EXERCISE DIRECTIONS -
Your task is to output every record exactly as it is given.

DATA SUPPLIED section start

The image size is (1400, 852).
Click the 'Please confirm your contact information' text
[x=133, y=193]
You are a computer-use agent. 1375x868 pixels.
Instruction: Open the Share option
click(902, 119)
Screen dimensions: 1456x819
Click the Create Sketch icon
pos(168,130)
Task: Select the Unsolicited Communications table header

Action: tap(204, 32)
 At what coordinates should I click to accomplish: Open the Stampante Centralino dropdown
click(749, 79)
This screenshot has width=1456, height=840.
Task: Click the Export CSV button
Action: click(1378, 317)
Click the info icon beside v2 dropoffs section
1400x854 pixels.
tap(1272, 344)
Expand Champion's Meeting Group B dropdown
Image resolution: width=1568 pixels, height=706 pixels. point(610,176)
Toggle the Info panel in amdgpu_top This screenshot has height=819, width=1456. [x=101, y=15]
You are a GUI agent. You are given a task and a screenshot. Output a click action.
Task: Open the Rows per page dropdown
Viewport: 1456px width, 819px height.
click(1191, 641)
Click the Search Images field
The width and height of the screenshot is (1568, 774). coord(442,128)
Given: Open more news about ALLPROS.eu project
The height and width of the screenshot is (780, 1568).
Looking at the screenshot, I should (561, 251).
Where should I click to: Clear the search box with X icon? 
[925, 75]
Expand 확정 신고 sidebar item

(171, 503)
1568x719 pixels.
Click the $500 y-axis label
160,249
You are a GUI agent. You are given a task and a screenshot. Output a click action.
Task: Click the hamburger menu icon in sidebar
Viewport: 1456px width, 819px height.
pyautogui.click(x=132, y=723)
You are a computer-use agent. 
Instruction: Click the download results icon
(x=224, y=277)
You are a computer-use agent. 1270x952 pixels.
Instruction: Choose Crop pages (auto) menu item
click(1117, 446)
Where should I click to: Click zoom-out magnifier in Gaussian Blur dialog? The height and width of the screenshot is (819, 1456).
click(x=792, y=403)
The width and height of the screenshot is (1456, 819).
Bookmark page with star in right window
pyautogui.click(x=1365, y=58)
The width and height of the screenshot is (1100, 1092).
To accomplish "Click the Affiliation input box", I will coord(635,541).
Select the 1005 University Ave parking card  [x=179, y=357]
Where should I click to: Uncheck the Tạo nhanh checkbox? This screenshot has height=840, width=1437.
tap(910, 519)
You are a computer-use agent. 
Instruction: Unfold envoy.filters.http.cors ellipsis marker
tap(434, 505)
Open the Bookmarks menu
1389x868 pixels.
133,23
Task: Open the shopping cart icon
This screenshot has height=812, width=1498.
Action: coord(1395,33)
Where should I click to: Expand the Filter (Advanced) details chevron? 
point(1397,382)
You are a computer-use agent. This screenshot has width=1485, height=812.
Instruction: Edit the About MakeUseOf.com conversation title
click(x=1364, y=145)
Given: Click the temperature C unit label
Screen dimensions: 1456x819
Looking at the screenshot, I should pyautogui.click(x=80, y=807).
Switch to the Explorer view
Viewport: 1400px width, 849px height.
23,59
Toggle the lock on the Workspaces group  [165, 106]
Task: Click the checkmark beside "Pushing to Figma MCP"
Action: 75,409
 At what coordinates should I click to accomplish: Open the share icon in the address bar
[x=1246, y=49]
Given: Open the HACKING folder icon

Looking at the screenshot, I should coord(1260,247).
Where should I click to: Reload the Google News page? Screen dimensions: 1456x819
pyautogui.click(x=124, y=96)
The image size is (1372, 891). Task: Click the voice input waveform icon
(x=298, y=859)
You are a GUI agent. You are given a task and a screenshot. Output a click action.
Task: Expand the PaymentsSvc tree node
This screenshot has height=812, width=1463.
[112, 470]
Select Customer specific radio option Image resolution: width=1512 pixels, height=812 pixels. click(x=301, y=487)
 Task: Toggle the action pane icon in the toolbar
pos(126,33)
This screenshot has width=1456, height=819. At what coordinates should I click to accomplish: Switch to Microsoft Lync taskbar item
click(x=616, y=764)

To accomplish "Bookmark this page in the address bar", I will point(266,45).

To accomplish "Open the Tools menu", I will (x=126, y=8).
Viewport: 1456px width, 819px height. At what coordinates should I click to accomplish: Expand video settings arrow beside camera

DATA SUPPLIED section end

ANSWER -
The image size is (1400, 852).
Click the 'Please confirm your contact information' text
[x=133, y=193]
You are a computer-use agent. 1375x868 pixels.
Instruction: Open the Share option
click(902, 119)
Screen dimensions: 1456x819
Click the Create Sketch icon
pos(168,130)
Task: Select the Unsolicited Communications table header

Action: tap(204, 32)
 At what coordinates should I click to accomplish: Open the Stampante Centralino dropdown
click(749, 79)
This screenshot has width=1456, height=840.
Task: Click the Export CSV button
Action: click(1378, 317)
Click the info icon beside v2 dropoffs section
1400x854 pixels.
tap(1272, 344)
Expand Champion's Meeting Group B dropdown
Image resolution: width=1568 pixels, height=706 pixels. point(610,176)
Toggle the Info panel in amdgpu_top This screenshot has height=819, width=1456. [x=101, y=15]
You are a GUI agent. You are given a task and a screenshot. Output a click action.
Task: Open the Rows per page dropdown
Viewport: 1456px width, 819px height.
click(1191, 641)
Click the Search Images field
The width and height of the screenshot is (1568, 774). coord(442,128)
Given: Open more news about ALLPROS.eu project
The height and width of the screenshot is (780, 1568).
Looking at the screenshot, I should (561, 251).
Where should I click to: Clear the search box with X icon? 
[925, 75]
Expand 확정 신고 sidebar item

(171, 503)
1568x719 pixels.
Click the $500 y-axis label
160,249
You are a GUI agent. You are given a task and a screenshot. Output a click action.
Task: Click the hamburger menu icon in sidebar
Viewport: 1456px width, 819px height.
pyautogui.click(x=132, y=723)
You are a computer-use agent. 
Instruction: Click the download results icon
(x=224, y=277)
You are a computer-use agent. 1270x952 pixels.
Instruction: Choose Crop pages (auto) menu item
click(1117, 446)
Where should I click to: Click zoom-out magnifier in Gaussian Blur dialog? The height and width of the screenshot is (819, 1456).
click(x=792, y=403)
The width and height of the screenshot is (1456, 819).
Bookmark page with star in right window
pyautogui.click(x=1365, y=58)
The width and height of the screenshot is (1100, 1092).
To accomplish "Click the Affiliation input box", I will coord(635,541).
Select the 1005 University Ave parking card  [x=179, y=357]
Where should I click to: Uncheck the Tạo nhanh checkbox? This screenshot has height=840, width=1437.
tap(910, 519)
You are a computer-use agent. 
Instruction: Unfold envoy.filters.http.cors ellipsis marker
tap(434, 505)
Open the Bookmarks menu
1389x868 pixels.
133,23
Task: Open the shopping cart icon
This screenshot has height=812, width=1498.
Action: coord(1395,33)
Where should I click to: Expand the Filter (Advanced) details chevron? 
point(1397,382)
You are a computer-use agent. This screenshot has width=1485, height=812.
Instruction: Edit the About MakeUseOf.com conversation title
click(x=1364, y=145)
Given: Click the temperature C unit label
Screen dimensions: 1456x819
Looking at the screenshot, I should pyautogui.click(x=80, y=807).
Switch to the Explorer view
Viewport: 1400px width, 849px height.
23,59
Toggle the lock on the Workspaces group  [165, 106]
Task: Click the checkmark beside "Pushing to Figma MCP"
Action: 75,409
 At what coordinates should I click to accomplish: Open the share icon in the address bar
[x=1246, y=49]
Given: Open the HACKING folder icon

Looking at the screenshot, I should coord(1260,247).
Where should I click to: Reload the Google News page? Screen dimensions: 1456x819
pyautogui.click(x=124, y=96)
The image size is (1372, 891). Task: Click the voice input waveform icon
(x=298, y=859)
You are a GUI agent. You are given a task and a screenshot. Output a click action.
Task: Expand the PaymentsSvc tree node
This screenshot has height=812, width=1463.
[112, 470]
Select Customer specific radio option Image resolution: width=1512 pixels, height=812 pixels. click(x=301, y=487)
 Task: Toggle the action pane icon in the toolbar
pos(126,33)
This screenshot has width=1456, height=819. At what coordinates should I click to accomplish: Switch to Microsoft Lync taskbar item
click(x=616, y=764)

To accomplish "Bookmark this page in the address bar", I will point(266,45).

To accomplish "Open the Tools menu", I will (x=126, y=8).
Viewport: 1456px width, 819px height. At what coordinates should I click to accomplish: Expand video settings arrow beside camera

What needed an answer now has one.